- Assigned task: Read the records below and copy each line that contains "will".

- Supplied entries:
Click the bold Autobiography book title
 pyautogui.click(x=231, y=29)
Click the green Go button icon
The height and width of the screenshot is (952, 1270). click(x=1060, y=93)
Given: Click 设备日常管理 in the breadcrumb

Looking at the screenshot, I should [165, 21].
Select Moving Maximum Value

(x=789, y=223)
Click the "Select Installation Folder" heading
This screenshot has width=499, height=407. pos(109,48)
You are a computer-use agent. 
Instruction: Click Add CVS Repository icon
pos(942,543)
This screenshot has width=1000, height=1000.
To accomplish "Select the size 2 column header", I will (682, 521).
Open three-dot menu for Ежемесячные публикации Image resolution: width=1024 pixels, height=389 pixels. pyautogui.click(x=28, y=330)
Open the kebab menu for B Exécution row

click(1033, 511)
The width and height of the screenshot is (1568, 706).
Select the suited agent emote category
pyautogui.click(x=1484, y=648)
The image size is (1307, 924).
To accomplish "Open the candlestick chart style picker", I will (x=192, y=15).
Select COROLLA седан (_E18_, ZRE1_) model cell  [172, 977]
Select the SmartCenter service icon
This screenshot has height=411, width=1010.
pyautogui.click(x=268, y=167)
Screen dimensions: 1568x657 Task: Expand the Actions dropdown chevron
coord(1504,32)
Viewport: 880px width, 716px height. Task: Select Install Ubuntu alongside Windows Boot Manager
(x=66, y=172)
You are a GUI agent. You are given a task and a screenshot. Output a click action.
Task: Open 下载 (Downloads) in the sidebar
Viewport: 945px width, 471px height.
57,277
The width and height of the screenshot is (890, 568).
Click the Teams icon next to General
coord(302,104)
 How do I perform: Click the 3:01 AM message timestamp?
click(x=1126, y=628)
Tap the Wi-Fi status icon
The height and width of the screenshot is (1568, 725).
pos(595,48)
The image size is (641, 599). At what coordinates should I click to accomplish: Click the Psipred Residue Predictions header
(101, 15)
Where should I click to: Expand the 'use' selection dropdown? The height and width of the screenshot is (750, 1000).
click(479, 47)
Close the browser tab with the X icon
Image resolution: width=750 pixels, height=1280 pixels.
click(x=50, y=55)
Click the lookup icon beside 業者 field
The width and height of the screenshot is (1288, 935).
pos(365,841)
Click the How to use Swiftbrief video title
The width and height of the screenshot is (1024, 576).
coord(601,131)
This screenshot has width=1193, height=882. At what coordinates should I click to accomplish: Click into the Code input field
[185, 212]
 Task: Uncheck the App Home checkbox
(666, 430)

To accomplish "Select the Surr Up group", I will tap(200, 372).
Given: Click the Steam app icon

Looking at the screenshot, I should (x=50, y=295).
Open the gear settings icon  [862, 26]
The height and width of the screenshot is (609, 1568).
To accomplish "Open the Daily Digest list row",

- Expected output:
To accomplish "Select the size 2 column header", I will (682, 521).
To accomplish "Open the candlestick chart style picker", I will (x=192, y=15).
To accomplish "Select the Surr Up group", I will tap(200, 372).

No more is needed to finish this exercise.